> Text extract
.....

Load Balancers, server task, splitting servers and AWS instance - amazon-web-services

I am trying to learn how load balancing and servers work (both cloud servers or regular pool servers). From my understanding, load balancers redirect requests from users to servers with the least amount of stress/connections, so that the webpages may load quickly no matter how many users are making the same request.
The part I am confused about is the TASK each server does. From what I am seeing online from diagrams and such, it seems like there are multiple servers that do different tasks such as sending a view file (html) or sending static content or a server for the database (MySQL). But I also hear that doing this can be bad since splitting your servers can make things complicated by for example by having different DNS's that each do different things. So I guess what I need to be clarified is, do servers just do all the things it needs to do in ONE server, so I mean if a request is asking for a view file, it goes to the same server as the one that handles requests for static images or a post request or get request etc.
And regarding AWS instances, does that just mean each instance is just another copy of the "setup" you have. Meaning one instance has server A with Database Server A, but another instance is just another copy of it, so the second instance will also have Server A with Database Server A?
Server A (for doing everything such as sending
view file, get requests static
assets etc.)
Server B (For database MySQL)
/
user ---> DNS ---> load b. - Server A (for doing everything such as
sending view file, get requests
static assets etc.)
Server B (For database MySQL)
\
Server A (for doing everything such as
sending view file, get requests
static assets etc.)
Server B (For database MySQL)
So basically what I am trying to ask is, do all servers the load balancers redirect to have the same task or do the load balancers send them to different separate servers with different task. If the latter, how does it know when to send it to the server for lets say serving static files and what if there were many request to this server, how would the load balancer handle that?

.....

> Data provided

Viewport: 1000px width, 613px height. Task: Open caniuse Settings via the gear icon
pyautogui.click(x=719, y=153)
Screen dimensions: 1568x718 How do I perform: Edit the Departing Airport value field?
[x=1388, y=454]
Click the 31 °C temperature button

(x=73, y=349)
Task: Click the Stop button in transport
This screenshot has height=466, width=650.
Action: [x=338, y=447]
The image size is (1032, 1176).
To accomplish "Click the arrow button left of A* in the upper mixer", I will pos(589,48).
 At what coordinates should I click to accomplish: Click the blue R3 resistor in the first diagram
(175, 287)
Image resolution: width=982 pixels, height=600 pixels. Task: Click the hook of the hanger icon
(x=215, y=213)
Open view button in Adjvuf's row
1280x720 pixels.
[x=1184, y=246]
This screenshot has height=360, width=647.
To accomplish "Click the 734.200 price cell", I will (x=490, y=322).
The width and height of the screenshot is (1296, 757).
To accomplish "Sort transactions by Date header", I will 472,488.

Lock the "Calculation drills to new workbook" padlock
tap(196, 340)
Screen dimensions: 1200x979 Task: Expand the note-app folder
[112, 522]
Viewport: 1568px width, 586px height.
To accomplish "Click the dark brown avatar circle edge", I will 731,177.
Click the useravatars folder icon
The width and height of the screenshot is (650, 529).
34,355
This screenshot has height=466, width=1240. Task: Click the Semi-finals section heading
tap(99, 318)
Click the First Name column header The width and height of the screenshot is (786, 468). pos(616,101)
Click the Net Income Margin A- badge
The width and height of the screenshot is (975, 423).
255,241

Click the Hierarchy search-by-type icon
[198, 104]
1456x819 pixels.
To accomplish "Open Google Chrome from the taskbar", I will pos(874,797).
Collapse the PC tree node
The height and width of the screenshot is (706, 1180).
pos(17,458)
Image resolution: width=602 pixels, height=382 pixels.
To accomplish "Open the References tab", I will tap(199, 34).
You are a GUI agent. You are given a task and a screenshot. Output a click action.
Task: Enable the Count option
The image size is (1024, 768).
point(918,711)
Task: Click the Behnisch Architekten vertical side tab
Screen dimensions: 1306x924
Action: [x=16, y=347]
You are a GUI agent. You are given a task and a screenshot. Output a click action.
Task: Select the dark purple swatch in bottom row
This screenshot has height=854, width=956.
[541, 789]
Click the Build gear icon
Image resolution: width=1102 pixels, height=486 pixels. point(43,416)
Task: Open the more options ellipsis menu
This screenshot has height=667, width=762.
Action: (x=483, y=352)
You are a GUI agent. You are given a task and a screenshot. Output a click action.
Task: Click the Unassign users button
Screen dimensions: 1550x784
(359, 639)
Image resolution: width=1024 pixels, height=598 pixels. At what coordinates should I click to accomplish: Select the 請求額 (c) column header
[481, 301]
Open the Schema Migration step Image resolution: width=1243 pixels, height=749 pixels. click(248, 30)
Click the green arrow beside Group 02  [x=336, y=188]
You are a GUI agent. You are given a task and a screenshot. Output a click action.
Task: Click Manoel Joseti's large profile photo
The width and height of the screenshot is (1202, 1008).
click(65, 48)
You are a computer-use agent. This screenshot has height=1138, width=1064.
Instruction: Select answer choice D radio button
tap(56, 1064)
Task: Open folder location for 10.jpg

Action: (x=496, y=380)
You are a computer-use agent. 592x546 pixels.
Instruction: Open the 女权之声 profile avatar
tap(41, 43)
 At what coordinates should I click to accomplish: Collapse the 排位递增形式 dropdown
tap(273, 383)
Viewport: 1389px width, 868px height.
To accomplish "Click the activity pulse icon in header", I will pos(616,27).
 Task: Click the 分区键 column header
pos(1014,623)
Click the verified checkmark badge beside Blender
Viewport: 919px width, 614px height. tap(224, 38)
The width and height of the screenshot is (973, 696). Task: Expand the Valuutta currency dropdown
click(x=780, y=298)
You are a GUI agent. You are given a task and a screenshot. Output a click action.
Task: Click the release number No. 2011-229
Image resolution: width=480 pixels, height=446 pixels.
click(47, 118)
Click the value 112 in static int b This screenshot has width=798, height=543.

.....

> Tasks
1. Quote the load balancing post word for word, starting at "The part I am" and ending at "get request etc.".
2. Answer these questions using the load balancing post:
(a) To which servers do load balancers redirect user requests, as the writer understands it?
(b) What is Server B for in the diagram?
(c) What example does the writer give of how splitting servers can make things complicated?
3. Carry on the load balancing post from the point where it stops.
The entries above have nothing to do with the load balancing post.

> Answers per task
1.
The part I am confused about is the TASK each server does. From what I am seeing online from diagrams and such, it seems like there are multiple servers that do different tasks such as sending a view file (html) or sending static content or a server for the database (MySQL). But I also hear that doing this can be bad since splitting your servers can make things complicated by for example by having different DNS's that each do different things. So I guess what I need to be clarified is, do servers just do all the things it needs to do in ONE server, so I mean if a request is asking for a view file, it goes to the same server as the one that handles requests for static images or a post request or get request etc.

2.
(a) To the servers with the least amount of stress or connections.
(b) The database (MySQL).
(c) Having different DNS's that each do different things.

3.
And is each group of servers I have in my little diagram (server A and Server B) is that what an AWS instance is kind of like?

The answer is that the servers do whatever you configure them to do.
Sometimes people design their system so that every server can respond to any request, and sometimes they have separate servers for separate tasks (eg some servers handling mobile requests, some handling authentication requests, others handling web requests). In AWS terminology, these different groups of servers would be separate Target Groups and the Application Load Balancer would be configured to send requests to different Target Groups based upon the content of the URL.
On thing, however... Database servers are never placed behind a load balancer like you have shown above. Only the application servers have communication with a database server. This makes a 3-tier architecture:
Load Balancer -> Application Servers -> Database
Normal practice is to put the database on a separate server (or a cluster of servers) so that they are independent to the application. This allows the application to scale by adding/removing app servers, without impacting the database.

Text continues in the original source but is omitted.